MI6 did contemplate murder at times – notably against Nasser – but even as it feared Nasser’s hand in the Congo, it also knew that in this case the nastier side of the business could be left to others.92 Daphne Park might not have been given a licence to kill, nor Devlin’s killer toothpaste, but she did have her own gadgets, courtesy of Q, the quartermaster for MI6. ‘Q used to produce the most wonderful gadgets for almost anything you could think of,’ explained Park. ‘Sometimes they didn’t totally succeed.’ Most gadgets supplied to field officers were designed to hide or pass information. These ranged from the typically British – a hollowed-out cricket ball – to the more painful – a bullet-shaped ‘rectal concealing device’. In the Congo there were concerns about crowds storming embassies and attacking cars, and so it had been decided that Park needed some protection. Head Office first of all gave her a gun, which Park put in the office safe fearing it would be stolen from her home. She was then informed that Q had come up with a device that had worked wonders in the Sudan in terms of crowd control and was ‘absolutely infallible’. It was a capsule which when thrown broke apart and emitted a smell guaranteed to send a gathered throng reeling. In other words it was a large stink bomb. A man was sent out to Leopoldville with a box of tricks to demonstrate. Q had clearly spent some time in the joke shop looking for inspiration because with him also came some itching powder (Park duly applied some of this to a Foreign Office official in the Embassy whom she loathed).

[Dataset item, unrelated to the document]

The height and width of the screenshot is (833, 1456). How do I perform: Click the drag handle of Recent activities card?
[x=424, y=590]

Daphne Park’s counterpart from Nairobi happened to be visiting. ‘Now, Daffers, we must test these things,’ he said, volunteering to try out the stink bomb.

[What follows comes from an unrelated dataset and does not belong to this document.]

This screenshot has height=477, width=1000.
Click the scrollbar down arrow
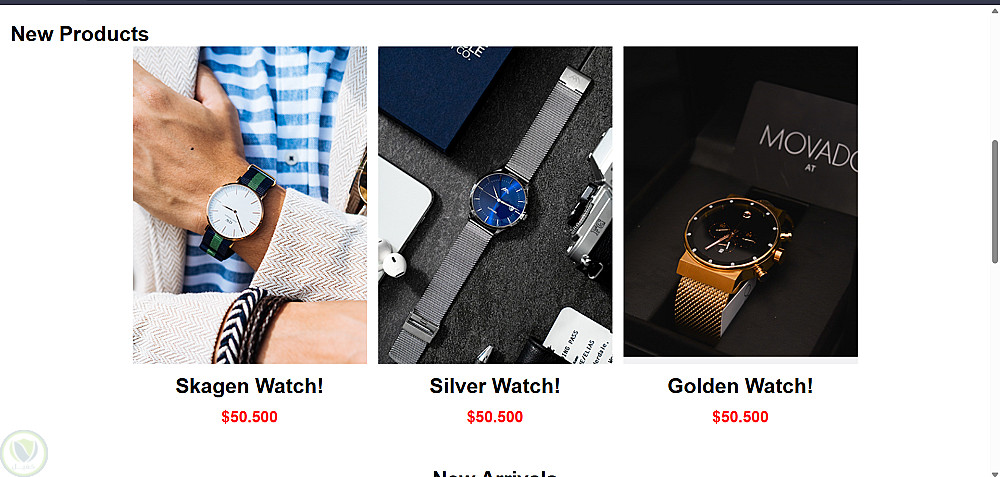[x=994, y=473]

‘Oh no you don’t. This is my patch,’ Park replied, unwilling to miss out on the fun. They drove out of town in her car to a quiet spot with a large storm ditch. One person would have to be the guineapig.

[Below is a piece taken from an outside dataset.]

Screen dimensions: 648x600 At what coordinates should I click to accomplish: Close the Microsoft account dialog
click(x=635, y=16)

‘It has got to be me,’ said her counterpart. In true buccaneering style, both wanted to volunteer for the trenches.
‘We’ll toss for it,’ replied Park. Hugo won.
The capsule was duly opened and thrown in and he went down into the ditch. There was a long silence. It’s knocked him out, thought Park. She crept to the edge of the ditch and peered over and there he was crawling about in the mud.
‘Hugo, what the hell are you doing?’ she said.
‘Looking for that bloody thing – I can’t find it anywhere.’ It must have been a dud, they concluded.
‘Get out. It’s my turn now,’ she said. After they had used four of the stink bombs they faced facts and telegraphed London. ‘One of the things might just have been confused with a little smell of armpit but that was as far as it got. We do not think it would have made much difference to angry Congolese.’93
The Belgian government, like the CIA, was willing to entertain darker ambitions. It had made clear that it wanted Lumumba’s ‘Elimination definitive’, a phrase employed by their Minister for African Affairs. The Belgian codename for Lumumba was ‘Satan’, a reflection of how they worked to portray him in the media and internationally. Their plan to kill him was called ‘Operation Barracuda’.94 It is unclear if they co-ordinated with the Americans. Three days after a meeting in the White House on 21 September, Dulles sent a personal cable to Devlin. ‘WE WISH GIVE EVERY POSSIBLE SUPPORT IN ELIMINATING LUMUMBA FROM ANY POSSIBILITY RESUMING GOVERNMENTAL POSITION.’95 By November, the CIA had focused on a plan to lure Lumumba out of his refuge and then hand him over to the Congolese authorities who could take care of the rest. Events intervened before they had a chance to try.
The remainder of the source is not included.